──────── Dataset content ────────
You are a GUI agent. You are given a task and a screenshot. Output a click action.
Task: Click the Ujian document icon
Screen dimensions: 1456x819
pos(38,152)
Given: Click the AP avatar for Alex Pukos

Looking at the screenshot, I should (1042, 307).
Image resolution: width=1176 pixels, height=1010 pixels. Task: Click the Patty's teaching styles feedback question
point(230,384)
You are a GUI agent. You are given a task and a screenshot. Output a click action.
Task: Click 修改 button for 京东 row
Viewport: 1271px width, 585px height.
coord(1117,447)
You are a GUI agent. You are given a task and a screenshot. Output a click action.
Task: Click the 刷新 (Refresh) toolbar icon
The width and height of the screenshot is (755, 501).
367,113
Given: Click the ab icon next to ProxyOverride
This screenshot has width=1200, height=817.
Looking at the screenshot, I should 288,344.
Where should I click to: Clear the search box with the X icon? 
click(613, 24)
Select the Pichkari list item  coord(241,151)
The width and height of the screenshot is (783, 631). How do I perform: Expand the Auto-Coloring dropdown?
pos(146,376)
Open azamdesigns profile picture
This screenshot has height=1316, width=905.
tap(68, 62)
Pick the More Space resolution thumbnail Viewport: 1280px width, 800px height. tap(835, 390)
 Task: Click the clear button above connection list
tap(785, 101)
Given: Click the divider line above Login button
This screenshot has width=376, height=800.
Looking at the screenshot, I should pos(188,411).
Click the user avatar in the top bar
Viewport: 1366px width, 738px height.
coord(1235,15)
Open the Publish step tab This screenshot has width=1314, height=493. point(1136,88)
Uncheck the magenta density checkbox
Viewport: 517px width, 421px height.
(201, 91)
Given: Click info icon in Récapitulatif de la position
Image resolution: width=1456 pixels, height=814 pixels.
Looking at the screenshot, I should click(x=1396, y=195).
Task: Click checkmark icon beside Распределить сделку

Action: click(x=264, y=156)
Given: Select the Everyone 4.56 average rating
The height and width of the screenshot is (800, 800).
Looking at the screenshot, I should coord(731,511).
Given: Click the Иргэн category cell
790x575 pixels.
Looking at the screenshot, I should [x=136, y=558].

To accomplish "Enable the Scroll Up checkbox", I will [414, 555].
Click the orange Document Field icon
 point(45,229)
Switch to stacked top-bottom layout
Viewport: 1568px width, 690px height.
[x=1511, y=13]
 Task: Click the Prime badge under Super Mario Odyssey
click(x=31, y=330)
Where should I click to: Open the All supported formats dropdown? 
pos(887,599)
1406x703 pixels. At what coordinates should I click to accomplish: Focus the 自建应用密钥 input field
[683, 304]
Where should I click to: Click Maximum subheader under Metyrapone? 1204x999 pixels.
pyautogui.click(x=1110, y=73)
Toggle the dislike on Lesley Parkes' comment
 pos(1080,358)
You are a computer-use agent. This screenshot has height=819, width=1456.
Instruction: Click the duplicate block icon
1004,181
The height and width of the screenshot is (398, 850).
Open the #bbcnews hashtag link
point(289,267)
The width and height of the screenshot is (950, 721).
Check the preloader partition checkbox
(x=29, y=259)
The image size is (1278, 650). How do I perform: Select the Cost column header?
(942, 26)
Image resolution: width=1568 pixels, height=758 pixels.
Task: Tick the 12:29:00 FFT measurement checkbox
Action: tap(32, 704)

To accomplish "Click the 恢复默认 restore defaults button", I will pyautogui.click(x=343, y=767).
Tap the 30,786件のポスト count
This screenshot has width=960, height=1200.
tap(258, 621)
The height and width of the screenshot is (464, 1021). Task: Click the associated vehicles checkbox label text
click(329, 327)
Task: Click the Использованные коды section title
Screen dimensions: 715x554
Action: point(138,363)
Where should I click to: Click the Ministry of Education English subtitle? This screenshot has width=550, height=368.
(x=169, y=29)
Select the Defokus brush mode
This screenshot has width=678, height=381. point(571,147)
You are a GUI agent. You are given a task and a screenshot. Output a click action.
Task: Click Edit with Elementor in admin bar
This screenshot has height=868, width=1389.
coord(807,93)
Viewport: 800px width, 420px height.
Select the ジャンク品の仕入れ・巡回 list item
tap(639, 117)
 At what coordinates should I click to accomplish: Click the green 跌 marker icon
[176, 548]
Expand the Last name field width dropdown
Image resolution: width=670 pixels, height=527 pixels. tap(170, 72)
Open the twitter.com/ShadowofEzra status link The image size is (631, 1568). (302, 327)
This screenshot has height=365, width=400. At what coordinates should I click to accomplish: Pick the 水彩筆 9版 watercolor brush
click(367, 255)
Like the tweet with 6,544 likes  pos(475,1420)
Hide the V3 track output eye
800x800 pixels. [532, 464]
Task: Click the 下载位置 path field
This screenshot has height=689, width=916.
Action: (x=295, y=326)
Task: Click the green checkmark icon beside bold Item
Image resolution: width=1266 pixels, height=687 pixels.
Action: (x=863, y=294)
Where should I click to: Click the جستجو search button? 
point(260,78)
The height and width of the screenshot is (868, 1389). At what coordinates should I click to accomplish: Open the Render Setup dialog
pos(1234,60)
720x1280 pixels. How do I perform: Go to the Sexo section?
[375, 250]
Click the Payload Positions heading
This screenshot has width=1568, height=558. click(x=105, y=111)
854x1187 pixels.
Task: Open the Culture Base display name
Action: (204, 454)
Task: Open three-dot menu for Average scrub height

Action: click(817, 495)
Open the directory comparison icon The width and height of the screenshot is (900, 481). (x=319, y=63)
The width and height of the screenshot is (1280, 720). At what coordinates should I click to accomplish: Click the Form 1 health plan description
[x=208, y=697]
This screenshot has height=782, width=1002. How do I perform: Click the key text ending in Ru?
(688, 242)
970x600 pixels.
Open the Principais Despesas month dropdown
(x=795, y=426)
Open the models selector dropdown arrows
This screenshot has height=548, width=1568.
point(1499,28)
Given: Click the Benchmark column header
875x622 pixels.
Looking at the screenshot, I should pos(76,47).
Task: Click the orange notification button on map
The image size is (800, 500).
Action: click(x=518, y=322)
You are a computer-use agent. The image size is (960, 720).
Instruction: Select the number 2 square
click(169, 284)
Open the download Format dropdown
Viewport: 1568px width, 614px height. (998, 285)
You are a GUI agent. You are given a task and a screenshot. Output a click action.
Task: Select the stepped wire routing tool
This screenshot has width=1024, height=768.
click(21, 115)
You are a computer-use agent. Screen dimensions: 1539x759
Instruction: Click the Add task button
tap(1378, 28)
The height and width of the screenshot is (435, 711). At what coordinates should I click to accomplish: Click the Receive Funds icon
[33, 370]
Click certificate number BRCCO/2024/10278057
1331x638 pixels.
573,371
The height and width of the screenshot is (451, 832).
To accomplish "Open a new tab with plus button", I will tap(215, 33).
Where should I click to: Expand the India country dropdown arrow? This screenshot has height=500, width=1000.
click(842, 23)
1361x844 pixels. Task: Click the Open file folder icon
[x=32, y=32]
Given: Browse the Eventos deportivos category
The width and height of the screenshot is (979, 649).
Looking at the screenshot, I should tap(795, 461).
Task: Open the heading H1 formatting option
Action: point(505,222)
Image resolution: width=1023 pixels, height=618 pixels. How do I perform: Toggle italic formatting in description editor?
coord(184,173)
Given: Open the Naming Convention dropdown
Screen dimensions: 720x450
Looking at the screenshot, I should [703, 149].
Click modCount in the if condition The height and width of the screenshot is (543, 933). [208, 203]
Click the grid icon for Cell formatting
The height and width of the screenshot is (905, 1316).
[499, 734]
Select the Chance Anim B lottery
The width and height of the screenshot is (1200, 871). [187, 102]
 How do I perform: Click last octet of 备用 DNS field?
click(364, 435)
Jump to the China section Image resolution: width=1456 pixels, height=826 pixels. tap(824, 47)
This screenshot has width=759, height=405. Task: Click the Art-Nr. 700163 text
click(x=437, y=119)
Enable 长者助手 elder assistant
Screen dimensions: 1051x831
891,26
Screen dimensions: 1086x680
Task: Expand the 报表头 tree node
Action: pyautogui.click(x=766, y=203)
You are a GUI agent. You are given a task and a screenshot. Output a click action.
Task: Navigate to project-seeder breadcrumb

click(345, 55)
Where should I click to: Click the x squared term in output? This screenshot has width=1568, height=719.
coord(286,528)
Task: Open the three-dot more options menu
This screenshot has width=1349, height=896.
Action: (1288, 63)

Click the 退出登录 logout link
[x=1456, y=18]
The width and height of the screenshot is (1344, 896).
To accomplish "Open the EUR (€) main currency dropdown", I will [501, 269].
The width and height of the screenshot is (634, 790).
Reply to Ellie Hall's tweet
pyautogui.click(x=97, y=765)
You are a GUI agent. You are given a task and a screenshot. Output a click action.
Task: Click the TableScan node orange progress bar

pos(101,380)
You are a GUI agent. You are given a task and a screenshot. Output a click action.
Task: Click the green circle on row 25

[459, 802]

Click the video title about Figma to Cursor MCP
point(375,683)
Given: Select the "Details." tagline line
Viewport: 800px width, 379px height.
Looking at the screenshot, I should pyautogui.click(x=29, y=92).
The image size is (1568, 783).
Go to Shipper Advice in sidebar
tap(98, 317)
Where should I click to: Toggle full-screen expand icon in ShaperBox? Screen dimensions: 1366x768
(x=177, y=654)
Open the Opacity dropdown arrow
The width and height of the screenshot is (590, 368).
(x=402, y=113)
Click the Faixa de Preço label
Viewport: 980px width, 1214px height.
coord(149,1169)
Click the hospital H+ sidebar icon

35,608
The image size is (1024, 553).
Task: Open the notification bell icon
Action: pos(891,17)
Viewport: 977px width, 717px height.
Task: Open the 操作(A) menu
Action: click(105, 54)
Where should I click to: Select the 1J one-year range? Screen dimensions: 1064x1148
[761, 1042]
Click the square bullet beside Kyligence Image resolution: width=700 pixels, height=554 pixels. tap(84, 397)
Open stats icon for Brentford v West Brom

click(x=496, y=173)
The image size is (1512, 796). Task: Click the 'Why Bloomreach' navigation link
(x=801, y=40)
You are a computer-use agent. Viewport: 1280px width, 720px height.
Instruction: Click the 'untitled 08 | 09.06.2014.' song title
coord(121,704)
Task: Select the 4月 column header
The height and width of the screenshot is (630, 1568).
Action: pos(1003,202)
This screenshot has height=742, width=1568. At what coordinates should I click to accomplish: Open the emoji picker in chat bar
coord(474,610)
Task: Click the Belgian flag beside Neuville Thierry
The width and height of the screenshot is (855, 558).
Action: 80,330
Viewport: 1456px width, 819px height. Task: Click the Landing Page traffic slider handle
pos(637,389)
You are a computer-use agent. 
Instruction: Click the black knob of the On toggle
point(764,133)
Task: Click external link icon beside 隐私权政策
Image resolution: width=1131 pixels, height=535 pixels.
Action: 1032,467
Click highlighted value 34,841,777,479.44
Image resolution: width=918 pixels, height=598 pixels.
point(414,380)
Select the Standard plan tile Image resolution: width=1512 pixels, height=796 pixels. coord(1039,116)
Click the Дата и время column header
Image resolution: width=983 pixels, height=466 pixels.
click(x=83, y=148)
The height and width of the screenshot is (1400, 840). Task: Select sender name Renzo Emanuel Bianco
────────
# [To do]
Please go through the material and return each line where the word "category" appears.

# [Answer to the problem]
Given: Click the Иргэн category cell
Given: Browse the Eventos deportivos category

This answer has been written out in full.